• Conjunto de tareas
- a) Según el pasaje sobre la idea de progreso, ¿en qué siglo alcanza esa idea su apogeo?
- b) Por favor, reescribe el tramo del pasaje sobre la idea de progreso que empieza en "A. Mazzeo es" y termina en "y Séneca (7).", cambiando "cauto" por "prudente".

Antes no se hablaba de desarrollo sino de progreso. Sobre este punto quiero decirles unas
palabras.

Según los estudiosos, la idea de progreso es moderna. Sidney Pollard dice que “la mayoría de
los griegos se inclinaban por una teoría cíclica de la historia… Situaciones semejantes se
repetían indefinidamente. Otros pensaban en términos de una caída de la gracia, o de
movimientos sin ninguna finalidad” (3). La idea de evolución y progreso no encuentra apoyo en
la antigüedad. “La experiencia no favorecía la creencia en un movimiento ascensional y la
mitología más bien sugería un descenso de la dorada edad heroica” (4).

A. Mazzeo es rotundo: “Antes del siglo XVII la humanidad no conocía la noción de progreso
continuo, sin límite, en ascenso lineal desde un estado inferior” (5). “Hasta los renacentistas,
que representan un vuelco, sólo expresaban la esperanza de que rivalizarían con la antigüedad
clásica en brillantez, saber y gloria” (6).

R. Dodds es más cauto. Matiza más sus afirmaciones y su estudio se refiere sólo a Grecia y a
Roma. Dice que sólo en el siglo V y durante un período limitado la idea de progreso penetró en
el sector educado de la población. Después de ese siglo las principales escuelas filosóficas le
fueron hostiles o restrictivas. En todos los períodos, las manifestaciones sobre esta idea se
refieren al progreso científico. La tensión entre creencia en un retroceso moral está presente en
muchos autores antiguos, y agudamente en Platón, Posidonio, Lucrecio y Séneca (7).

La idea de progreso logra su apogeo en el siglo XIX. Nadie la expresa mejor en esa época que
William Godwin un optimista a toda prueba:
“el hombre es perfectible, o en otras palabras, susceptible de perpetuo mejoramiento…
estamos avanzando hacia una situación en la cual la verdad será demasiado conocida para
uno equivocarse, y la justicia demasiado habitual para contrarrestarla voluntariamente” (8).

• Material registrado
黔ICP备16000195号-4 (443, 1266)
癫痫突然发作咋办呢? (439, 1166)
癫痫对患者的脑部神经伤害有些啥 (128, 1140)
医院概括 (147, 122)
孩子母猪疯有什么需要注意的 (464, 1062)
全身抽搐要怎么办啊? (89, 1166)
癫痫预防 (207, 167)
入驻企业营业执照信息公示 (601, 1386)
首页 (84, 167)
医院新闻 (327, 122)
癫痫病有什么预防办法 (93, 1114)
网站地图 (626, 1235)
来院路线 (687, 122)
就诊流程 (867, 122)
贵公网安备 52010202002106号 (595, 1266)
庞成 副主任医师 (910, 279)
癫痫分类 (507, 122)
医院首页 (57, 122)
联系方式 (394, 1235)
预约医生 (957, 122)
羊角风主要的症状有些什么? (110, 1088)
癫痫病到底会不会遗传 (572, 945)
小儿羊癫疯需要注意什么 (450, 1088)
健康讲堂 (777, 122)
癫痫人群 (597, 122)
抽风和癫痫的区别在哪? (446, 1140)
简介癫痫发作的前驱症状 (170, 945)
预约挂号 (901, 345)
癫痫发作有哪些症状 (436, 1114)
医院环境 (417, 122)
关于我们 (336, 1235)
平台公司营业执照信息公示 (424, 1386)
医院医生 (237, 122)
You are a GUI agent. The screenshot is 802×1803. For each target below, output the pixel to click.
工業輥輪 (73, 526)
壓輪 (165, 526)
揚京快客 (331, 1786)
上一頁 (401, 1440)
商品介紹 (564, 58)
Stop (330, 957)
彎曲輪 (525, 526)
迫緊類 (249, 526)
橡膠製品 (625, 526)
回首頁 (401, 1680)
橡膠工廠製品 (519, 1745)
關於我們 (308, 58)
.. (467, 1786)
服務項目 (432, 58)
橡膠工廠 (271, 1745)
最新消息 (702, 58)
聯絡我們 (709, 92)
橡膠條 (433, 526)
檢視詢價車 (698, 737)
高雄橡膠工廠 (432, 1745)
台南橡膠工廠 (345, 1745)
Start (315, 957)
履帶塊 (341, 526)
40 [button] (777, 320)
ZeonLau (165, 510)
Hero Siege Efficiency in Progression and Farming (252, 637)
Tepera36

• Respuestas por tarea
- a) En el siglo XIX.

- b)
A. Mazzeo es rotundo: “Antes del siglo XVII la humanidad no conocía la noción de progreso
continuo, sin límite, en ascenso lineal desde un estado inferior” (5). “Hasta los renacentistas,
que representan un vuelco, sólo expresaban la esperanza de que rivalizarían con la antigüedad
clásica en brillantez, saber y gloria” (6).

R. Dodds es más prudente. Matiza más sus afirmaciones y su estudio se refiere sólo a Grecia y a
Roma. Dice que sólo en el siglo V y durante un período limitado la idea de progreso penetró en
el sector educado de la población. Después de ese siglo las principales escuelas filosóficas le
fueron hostiles o restrictivas. En todos los períodos, las manifestaciones sobre esta idea se
refieren al progreso científico. La tensión entre creencia en un retroceso moral está presente en
muchos autores antiguos, y agudamente en Platón, Posidonio, Lucrecio y Séneca (7).